Four women squeezed into the tiny hut and began singing in harmony, while the rainmaker shook a large rattle to one rhythm and a smaller rattle to a different beat all the time uttering staccato moans. “They are bringing up the spirit,” Elias whispered. The bundle at my feet moved and a bare-chested woman pushed blankets away and sat up, her shoulders shaking as from a fever. The gourd rattles’ syncopated rhythms grew louder. Mama Mbayata’s chest was thrust forward; her face was blank. She mumbled an instruction to the villagers to bless their garden seeds, then lay flat and motionless for a long time.

When she sat up again, she said she’d had a dream: that the children would get sick and have terrible headaches as if their heads had split open and they’d foam at the mouth. The elders must take them to the borehole and tie sedge plants to the children’s hands.

Elias leaned forward and spoke to the Rainmaker. He told her I’d been hit by lightning and certain powers had revealed themselves to me, that I wanted to know how to use them.

She asked me to sit facing her. I kneeled and she held my hands. She said there were obstructions that had to be removed first. She drew the wildebeest tail through the water in the gourd and after, pulled my hands along the length of the wet tail, then held it to her nose. I was pushed closer and she wiped the tail across my forehead and hers, then rubbed her forehead hard against mine—back and forth, back and forth.

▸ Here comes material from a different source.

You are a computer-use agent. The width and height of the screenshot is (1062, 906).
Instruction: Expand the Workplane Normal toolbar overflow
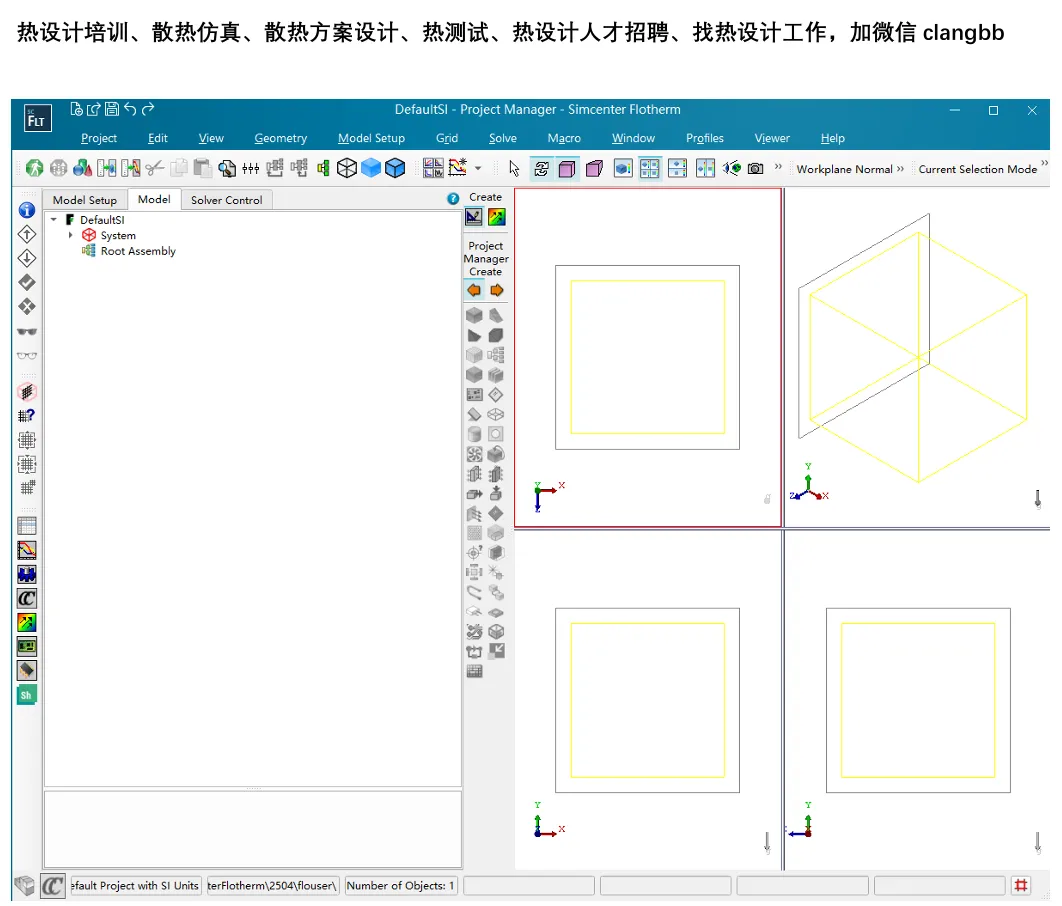(x=900, y=168)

I was wearing a loose cotton shirt and she wetted my chest with the tail, leaned in and licked my skin. She asked me to wash my hands in a small bowl of water and I did and after she raised the bowl with two hands above her head like a chalice and drank down the dirty water. She said there was an obstruction and I must wash myself in the river to cleanse myself. I must make amends with my parents, she said. Mr Ncube assured her that he would see that I did. There was a long silence. Mr. Ncube leaned toward me and said quietly, “It’s over now. You can thank her and go out the door.”

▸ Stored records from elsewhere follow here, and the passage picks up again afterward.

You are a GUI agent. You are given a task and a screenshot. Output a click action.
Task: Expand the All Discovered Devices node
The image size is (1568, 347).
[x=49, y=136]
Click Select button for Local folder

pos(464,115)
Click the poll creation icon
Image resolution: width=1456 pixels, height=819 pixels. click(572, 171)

I looked back before leaving: Mama Mbyata was lying on her back, eyes open but unseeing. One of the helpers crouched by her and wiped sweat from her face and chest. We walked from the hut and I stopped once to look back. The dry shushing of rattles rose up with the harmonies of the four women singing, and the low animal groans of the Rainmaker lying in trance later merged with the beating of drums in a tight circle around her as the whole of Zimbabwe waited for rain.